Attorney General Eric Holder's decision to name a career prosecutor to investigate alleged CIA interrogation abuses would seem to fulfill a dramatic pledge he made last year when he was promoting the election of Barack Obama. "We owe the American people a reckoning," Holder said in a much-quoted speech that blasted the excesses of the Bush administration in its prosecution of the war on terror.

But while Holder's move in choosing John Durham to probe agency abuses has roiled the intelligence community and infuriated Republicans on Capitol Hill, it is far from clear that such a "reckoning" will ever come. The investigation Holder has directed Durham to conduct is sharply circumscribed. It won't involve the conduct of senior Bush officials who approved waterboarding and other "enhanced interrogation" techniques. In a statement Monday, Holder said it won't endanger any CIA operatives who relied "in good faith" on controversial Justice Department memos that gave the green light to such practices.

Instead, it will involve a "review" of "less than a dozen" cases of alleged abuse by individual CIA operatives and contractors that took place years ago, according to a senior official who asked not to be identified talking about what is about to become a criminal investigation. The operatives are alleged to have violated the letter, if not the spirit, of those Justice Department memos. But Justice Department officials acknowledge that Durham's review may never result in any prosecutions. Indeed, virtually all of them were previously examined by a special Justice Department task force and rejected for prosecution due to a lack of witnesses and evidence. "These are hard cases," said the senior official.

This will hardly satisfy human-rights advocates and others who say the startling alleged abuses unveiled Monday with the release of a long-suppressed CIA inspector general's report require a far more fundamental probe of how the U.S. government lost its moral compass in the aftermath of the September 11 terror attacks.

"Simply anemic," said Anthony Romero, executive director of the ACLU, about the scope of the new Justice probe.

"If this ends with the prosecution of a few low-ranking people who crossed the line of the fine print of the Justice memos" while leaving high-ranking officials at the CIA and the White House untouched, "then it will be worse than nothing at all," added Tom Malinowski of Human Rights Watch, a group that has long advocated a more sweeping probe than the one Holder has ordered.

Certainly, it is not hard to see why Holder felt he had to take some action.
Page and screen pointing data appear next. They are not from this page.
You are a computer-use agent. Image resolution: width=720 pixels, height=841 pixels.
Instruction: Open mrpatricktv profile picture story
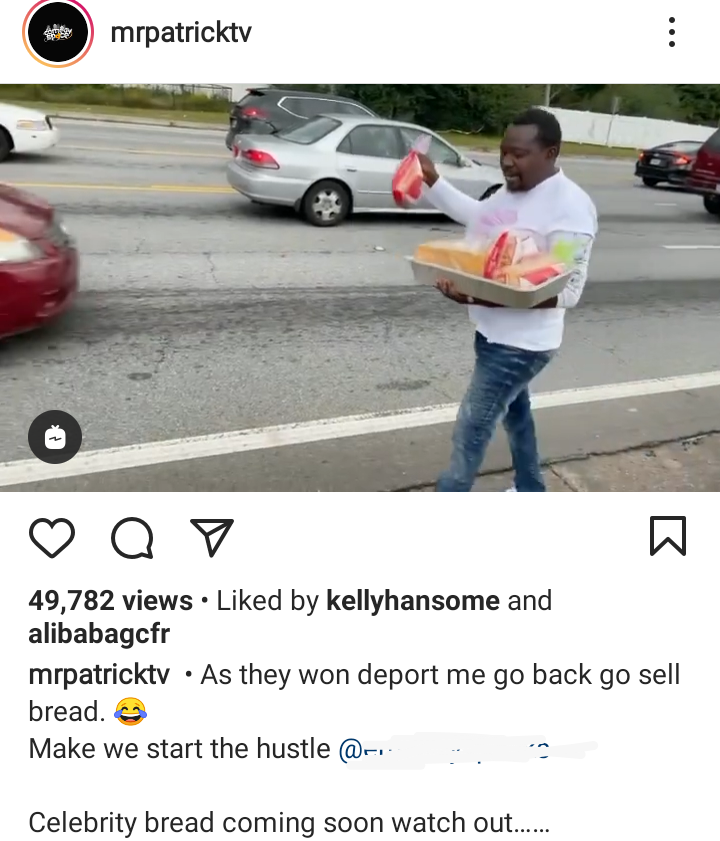click(x=58, y=33)
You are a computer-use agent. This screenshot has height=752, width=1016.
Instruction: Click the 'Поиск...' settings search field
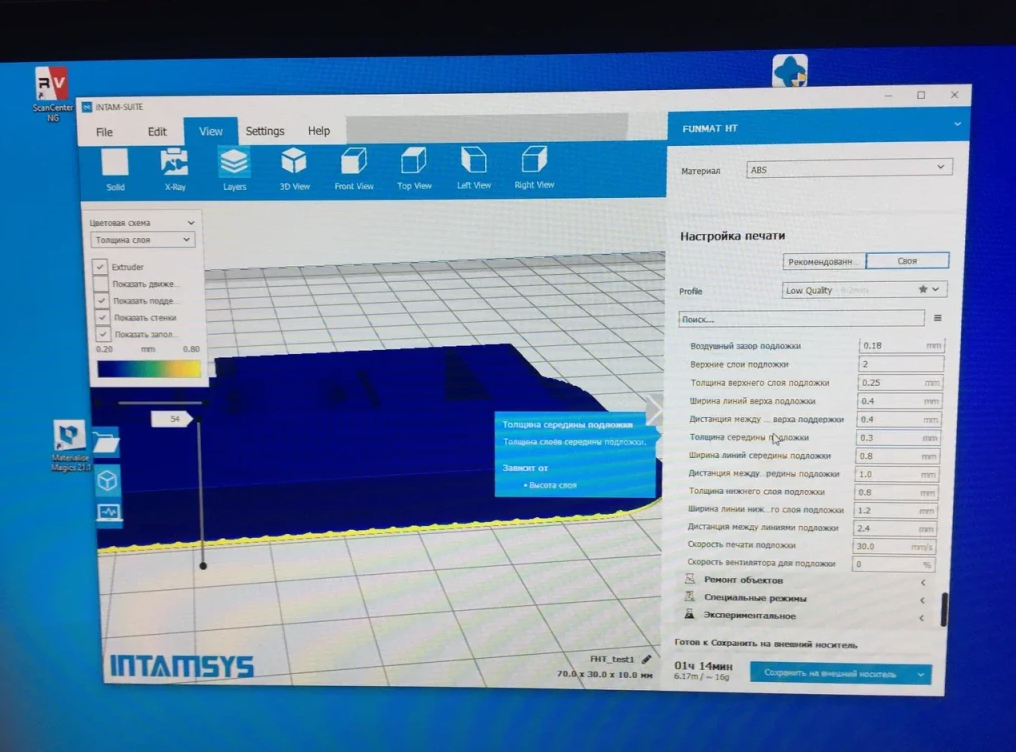point(801,319)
The attorney general said he tapped Durham in part because of a separate report (not yet made public) by the Justice Department's ethics office. That report recommended he take a new look at the abuse cases; some are believed to involve the gruesome deaths of detainees in custody in Iraq and Afghanistan. And the CIA inspector general's report revealed new evidence of alleged misconduct that is likely to disturb many Americans.
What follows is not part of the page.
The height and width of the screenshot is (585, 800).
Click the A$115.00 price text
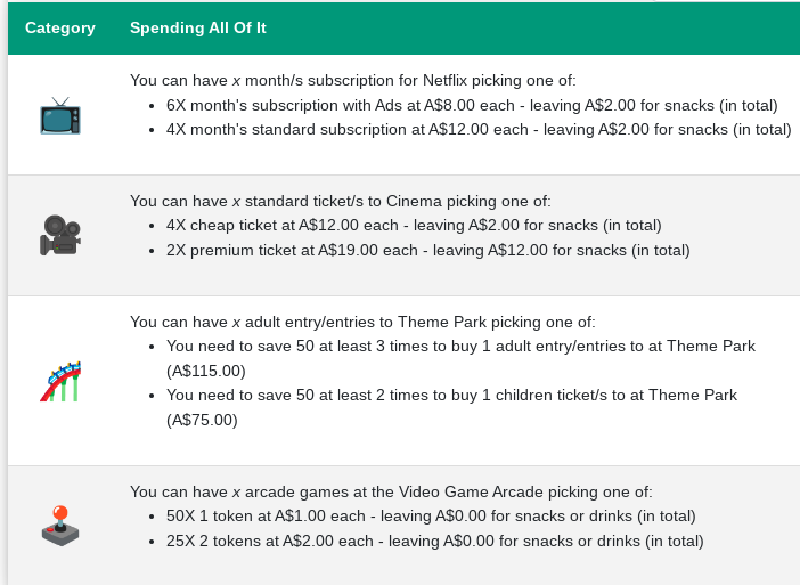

CIA interrogators told 9/11 architect Khalid Sheikh Mohammed that they would harm his family, the report states. If anything else happens in the United States, "We're going to kill your children," one questioner told KSM, according to the report. Another detainee, Abd al-Rahim al-Nashiri, was led to believe that female members of his family would be raped. "We could get your mother in here," an intelligence officer told Nashiri, according to the report. The officer spoke to Nashiri in the Arabic dialect of a Middle Eastern country (the identity of which was blacked out) that was widely believed to use interrogation techniques that involve "sexually abusing female relatives in front of the detainee," the report states.

As NEWSWEEK first reported last week, Nashiri was also threatened with a power drill and a semiautomatic handgun in an effort to frighten him. In addition, the report says that agency interrogators smoked cigars "and blew smoke in Al-Nashiri's face," and yanked him up while he was shackled in ways that raised concerns that his arms might be dislocated.

But these and other alleged abuses documented in the report were first disclosed to the Justice Department by the —CIA inspector general five years ago—and never went anywhere. Indeed, some of what CIA Inspector General John Helgerson concluded were excesses were endorsed by the highest levels of Justice. Helgerson's report, for example, questioned "the repetitive use" of waterboarding, the controlled drowning technique used on Khalid Sheikh Mohammed 183 times.

But after Helgerson questioned whether such repetitive waterboarding exceeded what had been authorized by the Justice Department legal memos, he was informed by the CIA general counsel that he was wrong. The attorney general at the time, John Ashcroft, "acknowledged he is fully aware of the repetitive use of the waterboard and that CIA is well within the scope of the DOJ opinion and the authority given to CIA by that opinion," the report states. "The Attorney General was informed the waterboard had been used 119 times on a single individual."